Obstacle avoidance between take-off and airway
I believe the rule is that if there is a departure procedure
published, fly the departure procedure.
If there is an approach chart published, but but no departure
procedure, the rule is no turns before 400' AGL, and maintain 200 FPNM
and you will be clear of obstructions.
No approach plate, you are on your own.
Does this not cover everything?
On Mon, 14 Jan 2008 15:37:12 -0800 (PST), "Robert M. Gary"
wrote:
On Jan 14, 9:50*am, "J.Kahn" wrote:
Mxsmanic wrote:
Yesterday I tried to plan a flight from Big Bear City (California) to Santa
Monica, in a Bonanza. *The routing I worked out was L35..DAWNA.V8.PDZ.V186
TIFNI.ELMOO.DARTS..KSMO. *DAWNA is on a portion of the airway that shows a MEA
of 10500 on the chart. *Since I was westbound, I figured to climb to 12000. *I
planned to depart from runway 26. *My calculations showed that the Bonanza
could carry out this climb.
My question is: *How do I make sure that I don't hit anything between the
runway and the first fix on my filed route? *The ODP for Big Bear only gives
details for runway 8, and says "N/A" for runway 26. *The only departure
procedure is an obstacle departure, also for runway 8. *So what's the proper
way for me to plan a flight so that I don't run into anything between the time
I leave runway 26 and the time I reach DAWNA? *Should I use a VFR sectional?
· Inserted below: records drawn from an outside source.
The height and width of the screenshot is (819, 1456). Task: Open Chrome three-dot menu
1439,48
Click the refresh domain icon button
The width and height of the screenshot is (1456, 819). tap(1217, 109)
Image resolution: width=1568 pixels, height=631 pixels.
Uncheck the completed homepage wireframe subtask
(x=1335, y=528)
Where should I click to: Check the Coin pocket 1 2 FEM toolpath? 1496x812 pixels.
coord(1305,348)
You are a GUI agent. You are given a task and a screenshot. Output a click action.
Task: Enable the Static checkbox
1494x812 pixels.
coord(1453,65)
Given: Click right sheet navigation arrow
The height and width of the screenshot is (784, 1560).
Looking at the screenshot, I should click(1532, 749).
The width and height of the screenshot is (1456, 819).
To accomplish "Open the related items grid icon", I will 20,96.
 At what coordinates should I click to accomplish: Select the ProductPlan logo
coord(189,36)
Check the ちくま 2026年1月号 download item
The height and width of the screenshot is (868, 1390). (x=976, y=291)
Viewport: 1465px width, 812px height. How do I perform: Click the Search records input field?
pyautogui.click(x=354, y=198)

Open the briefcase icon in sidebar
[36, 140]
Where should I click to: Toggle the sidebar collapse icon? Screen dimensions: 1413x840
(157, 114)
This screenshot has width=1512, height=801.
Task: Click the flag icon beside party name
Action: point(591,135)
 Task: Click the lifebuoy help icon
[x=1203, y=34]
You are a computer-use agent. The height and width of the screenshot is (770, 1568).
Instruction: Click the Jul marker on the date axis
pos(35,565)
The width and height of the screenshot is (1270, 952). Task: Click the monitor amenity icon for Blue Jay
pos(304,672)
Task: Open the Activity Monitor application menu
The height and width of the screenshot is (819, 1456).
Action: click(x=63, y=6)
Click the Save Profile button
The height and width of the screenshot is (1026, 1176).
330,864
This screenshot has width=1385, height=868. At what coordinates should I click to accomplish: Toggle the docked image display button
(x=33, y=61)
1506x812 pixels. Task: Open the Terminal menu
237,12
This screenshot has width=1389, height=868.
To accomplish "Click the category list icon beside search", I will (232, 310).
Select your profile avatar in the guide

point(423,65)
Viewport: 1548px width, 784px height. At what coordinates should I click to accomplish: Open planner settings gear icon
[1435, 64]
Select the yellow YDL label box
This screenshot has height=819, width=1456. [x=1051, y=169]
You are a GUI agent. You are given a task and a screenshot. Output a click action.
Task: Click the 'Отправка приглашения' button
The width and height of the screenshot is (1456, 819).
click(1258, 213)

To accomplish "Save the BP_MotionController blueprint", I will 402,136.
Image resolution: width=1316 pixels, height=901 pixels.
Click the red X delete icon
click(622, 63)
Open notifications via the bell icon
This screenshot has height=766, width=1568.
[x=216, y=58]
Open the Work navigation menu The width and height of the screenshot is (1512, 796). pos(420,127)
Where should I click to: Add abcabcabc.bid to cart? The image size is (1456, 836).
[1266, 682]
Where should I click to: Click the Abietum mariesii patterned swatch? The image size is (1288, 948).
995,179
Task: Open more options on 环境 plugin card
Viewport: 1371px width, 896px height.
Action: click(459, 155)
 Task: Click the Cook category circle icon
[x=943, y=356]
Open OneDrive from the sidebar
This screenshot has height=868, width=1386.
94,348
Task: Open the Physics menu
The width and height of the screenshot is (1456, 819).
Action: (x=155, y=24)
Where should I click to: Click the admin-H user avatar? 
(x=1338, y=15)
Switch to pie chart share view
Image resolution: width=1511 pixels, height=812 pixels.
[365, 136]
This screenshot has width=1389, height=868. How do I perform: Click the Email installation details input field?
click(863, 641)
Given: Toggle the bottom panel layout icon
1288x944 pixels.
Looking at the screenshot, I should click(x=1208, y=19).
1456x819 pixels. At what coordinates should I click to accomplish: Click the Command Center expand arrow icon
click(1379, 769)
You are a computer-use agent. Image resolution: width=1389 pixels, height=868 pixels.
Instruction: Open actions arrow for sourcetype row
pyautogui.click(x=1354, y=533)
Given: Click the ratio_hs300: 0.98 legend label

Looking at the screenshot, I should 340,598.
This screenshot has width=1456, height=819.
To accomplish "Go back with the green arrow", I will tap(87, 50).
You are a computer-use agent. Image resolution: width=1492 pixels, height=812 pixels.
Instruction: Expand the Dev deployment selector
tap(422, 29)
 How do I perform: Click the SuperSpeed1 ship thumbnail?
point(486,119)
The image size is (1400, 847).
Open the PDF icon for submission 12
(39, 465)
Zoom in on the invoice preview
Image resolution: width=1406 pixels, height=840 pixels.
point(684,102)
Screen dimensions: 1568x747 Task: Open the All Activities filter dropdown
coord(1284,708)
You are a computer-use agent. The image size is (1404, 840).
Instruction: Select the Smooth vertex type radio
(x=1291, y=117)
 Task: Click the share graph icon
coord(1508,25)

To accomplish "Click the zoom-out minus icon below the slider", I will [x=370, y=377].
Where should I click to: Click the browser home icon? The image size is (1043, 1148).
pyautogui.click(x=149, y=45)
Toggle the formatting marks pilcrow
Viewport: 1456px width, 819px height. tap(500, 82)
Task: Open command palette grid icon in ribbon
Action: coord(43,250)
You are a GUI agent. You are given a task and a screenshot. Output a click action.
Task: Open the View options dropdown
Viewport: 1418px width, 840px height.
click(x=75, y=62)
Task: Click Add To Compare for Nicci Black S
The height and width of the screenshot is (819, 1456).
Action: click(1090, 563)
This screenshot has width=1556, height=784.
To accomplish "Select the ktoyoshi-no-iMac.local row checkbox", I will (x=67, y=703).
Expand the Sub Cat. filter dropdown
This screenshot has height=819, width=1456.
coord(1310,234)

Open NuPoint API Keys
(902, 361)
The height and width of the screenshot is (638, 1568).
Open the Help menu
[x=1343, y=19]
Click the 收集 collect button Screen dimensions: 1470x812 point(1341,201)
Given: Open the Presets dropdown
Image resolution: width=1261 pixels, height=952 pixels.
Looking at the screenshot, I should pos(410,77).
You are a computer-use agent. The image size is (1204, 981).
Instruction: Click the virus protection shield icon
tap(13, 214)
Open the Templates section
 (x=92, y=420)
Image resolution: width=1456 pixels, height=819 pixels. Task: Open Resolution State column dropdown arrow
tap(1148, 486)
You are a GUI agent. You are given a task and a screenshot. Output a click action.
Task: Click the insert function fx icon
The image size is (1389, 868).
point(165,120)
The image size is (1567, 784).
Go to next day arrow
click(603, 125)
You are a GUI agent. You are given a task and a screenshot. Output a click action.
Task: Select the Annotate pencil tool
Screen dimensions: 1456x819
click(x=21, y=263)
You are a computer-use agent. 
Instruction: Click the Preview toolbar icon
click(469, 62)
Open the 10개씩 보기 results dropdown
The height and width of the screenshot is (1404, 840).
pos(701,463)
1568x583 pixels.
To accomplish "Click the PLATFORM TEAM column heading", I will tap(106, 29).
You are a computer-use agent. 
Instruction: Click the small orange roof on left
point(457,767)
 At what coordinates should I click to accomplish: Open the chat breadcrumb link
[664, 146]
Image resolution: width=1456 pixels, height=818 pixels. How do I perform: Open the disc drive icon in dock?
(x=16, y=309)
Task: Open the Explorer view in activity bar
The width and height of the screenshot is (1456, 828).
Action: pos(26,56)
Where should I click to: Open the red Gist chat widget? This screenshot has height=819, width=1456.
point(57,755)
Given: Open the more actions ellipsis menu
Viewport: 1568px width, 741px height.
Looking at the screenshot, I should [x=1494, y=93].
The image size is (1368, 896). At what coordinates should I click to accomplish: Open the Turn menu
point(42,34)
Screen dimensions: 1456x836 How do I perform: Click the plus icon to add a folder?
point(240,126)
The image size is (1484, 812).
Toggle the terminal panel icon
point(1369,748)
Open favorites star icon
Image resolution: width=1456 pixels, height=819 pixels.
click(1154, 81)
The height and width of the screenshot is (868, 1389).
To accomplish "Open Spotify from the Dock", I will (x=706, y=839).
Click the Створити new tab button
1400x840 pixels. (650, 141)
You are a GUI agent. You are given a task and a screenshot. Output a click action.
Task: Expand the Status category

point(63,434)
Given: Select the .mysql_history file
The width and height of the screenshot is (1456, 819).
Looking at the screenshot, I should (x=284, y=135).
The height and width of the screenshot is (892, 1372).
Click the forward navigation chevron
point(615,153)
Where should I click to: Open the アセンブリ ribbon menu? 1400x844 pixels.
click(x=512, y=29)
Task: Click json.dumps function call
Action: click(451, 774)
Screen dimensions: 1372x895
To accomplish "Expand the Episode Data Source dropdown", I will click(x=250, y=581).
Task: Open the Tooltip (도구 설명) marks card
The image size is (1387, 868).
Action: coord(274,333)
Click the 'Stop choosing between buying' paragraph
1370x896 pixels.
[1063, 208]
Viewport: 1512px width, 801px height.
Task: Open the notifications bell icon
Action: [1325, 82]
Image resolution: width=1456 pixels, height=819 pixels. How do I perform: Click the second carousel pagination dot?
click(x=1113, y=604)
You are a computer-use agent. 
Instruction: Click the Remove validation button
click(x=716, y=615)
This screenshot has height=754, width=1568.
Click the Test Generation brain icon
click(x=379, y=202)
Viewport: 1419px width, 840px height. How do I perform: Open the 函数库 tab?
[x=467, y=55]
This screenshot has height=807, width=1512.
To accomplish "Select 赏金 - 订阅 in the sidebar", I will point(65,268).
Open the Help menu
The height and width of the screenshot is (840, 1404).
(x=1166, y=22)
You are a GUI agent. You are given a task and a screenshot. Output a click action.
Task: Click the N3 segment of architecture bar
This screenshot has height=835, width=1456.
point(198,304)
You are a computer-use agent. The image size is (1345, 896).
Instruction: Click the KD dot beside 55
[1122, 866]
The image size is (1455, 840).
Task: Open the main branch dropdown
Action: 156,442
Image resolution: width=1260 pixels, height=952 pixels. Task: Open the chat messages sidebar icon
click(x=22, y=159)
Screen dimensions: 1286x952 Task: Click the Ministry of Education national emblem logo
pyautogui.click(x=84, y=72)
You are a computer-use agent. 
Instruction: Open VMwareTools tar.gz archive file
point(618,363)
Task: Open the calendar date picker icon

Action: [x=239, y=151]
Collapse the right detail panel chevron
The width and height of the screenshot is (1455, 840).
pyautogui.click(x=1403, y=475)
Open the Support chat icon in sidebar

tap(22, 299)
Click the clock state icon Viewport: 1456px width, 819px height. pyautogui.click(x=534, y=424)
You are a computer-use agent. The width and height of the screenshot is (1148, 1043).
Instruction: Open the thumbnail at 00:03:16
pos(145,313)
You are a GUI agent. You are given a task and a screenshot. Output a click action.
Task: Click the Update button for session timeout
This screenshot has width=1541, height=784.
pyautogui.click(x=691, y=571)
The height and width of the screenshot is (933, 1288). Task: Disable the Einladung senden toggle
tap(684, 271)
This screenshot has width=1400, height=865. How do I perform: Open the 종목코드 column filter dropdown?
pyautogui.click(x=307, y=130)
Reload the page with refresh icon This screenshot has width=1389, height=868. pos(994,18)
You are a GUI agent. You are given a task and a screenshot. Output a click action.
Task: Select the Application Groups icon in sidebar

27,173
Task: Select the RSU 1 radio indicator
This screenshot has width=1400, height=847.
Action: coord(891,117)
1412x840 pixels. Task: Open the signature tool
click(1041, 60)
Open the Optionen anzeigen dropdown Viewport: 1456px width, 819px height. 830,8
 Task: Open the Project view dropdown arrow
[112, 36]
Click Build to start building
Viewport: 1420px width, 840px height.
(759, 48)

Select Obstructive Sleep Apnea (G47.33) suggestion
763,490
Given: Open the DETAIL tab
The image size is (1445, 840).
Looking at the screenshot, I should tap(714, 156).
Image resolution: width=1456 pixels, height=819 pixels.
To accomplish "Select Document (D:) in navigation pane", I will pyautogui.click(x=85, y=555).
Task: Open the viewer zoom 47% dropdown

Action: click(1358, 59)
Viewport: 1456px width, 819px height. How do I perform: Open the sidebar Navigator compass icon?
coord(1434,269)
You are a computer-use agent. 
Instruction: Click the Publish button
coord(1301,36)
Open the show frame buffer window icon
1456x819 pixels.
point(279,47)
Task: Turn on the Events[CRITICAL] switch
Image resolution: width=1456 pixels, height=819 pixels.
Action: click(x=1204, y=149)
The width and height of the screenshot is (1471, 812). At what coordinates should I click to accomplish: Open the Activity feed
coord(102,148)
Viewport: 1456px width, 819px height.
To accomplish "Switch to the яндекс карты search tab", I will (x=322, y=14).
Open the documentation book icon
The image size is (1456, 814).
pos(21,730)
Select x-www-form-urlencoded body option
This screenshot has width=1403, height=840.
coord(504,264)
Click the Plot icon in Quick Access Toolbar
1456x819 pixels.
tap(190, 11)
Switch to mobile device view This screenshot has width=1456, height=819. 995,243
Is there something on en-route IFR charts that I'm missing? *Did I overlook
something in the Instrument Procedures Handbook (it seems surprisingly vague
on this)?
If no instrument departure gradients are published in a departure
procedure, then the default gradient requirement applies, which is 200
ft/NM.
Huh? The FAA guarantees you won't hit anything when you are not flying
a procedure as long as you climb at 200 ft/nm? I think you are mixing
up two different things. When there is no procedure in place for
departure you grab your sectional and plan a route. Lots of airports
don't even appear in the approach manual.